FRIULI VENEZIA GIULIA STRADE INCONTRA I SINDACI DELLA COMUNITÀ DI MONTAGNA DEL GEMONESE
“I comuni facenti parte della comunità – ha affermato il presidente Marangoni – hanno intenzione nella fase di “concertazione” con la Regione FVG di chiedere adeguate risorse finanziarie per intervenire sull’intero reticolo di piste ciclabili del territorio complementari e da integrare agli assi principali quali la FVG 1 e la FVG 3, oggi gestiti da FVG Strade. Per questo motivo è importante avere subito la disponibilità della partecipata regionale che conosce la situazione e sta già intervendo ad esempio su alcuni tratti di ciclabili come quello tra Moggio Udinese e Venzone.
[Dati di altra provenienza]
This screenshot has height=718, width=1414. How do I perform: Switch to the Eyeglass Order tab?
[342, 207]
A livello comunale invece mi preme segnalare la necessità di ripensare e di intervenire sul cavalcavia sulla SS 13 spesso teatro di incidenti anche gravi”.
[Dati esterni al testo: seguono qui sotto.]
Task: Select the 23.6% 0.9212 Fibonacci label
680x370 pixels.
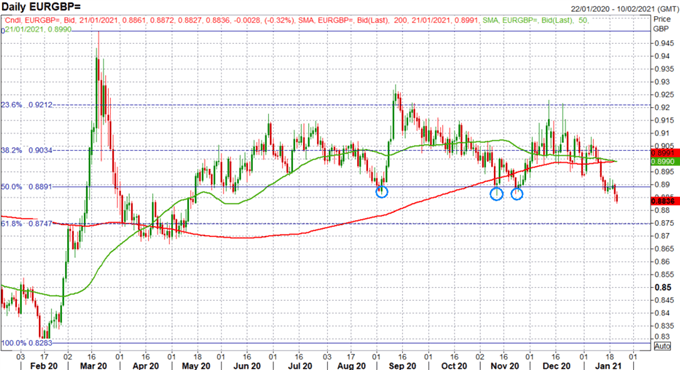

Anche gli altri sindaci presenti all’incontro hanno poi segnalato alcune criticità sui rispettivi territori: a Montenars su un tratto di SRUD 34 sarebbe necesario sistemare un muro di contenimento limitrofo alla carreggiata; il sindaco di Trasaghis ha chiesto invece quando sarà possibile intervenire sul ponte sul Rio Leale sulla SRUD 36, dove oggi la viabilità è gestita con un senso unico alternato, e si è intefaccita con i tecnici di FVG Strade per proseguire nella progettazione, già partita, della rotatoria tra la SRUD41 e la SR 512. Il sindaco di Bordano Bellina ha sottolineato infine la pericolosità di caduta massi sulla SRUD 36, in particolare tra le due gallerie.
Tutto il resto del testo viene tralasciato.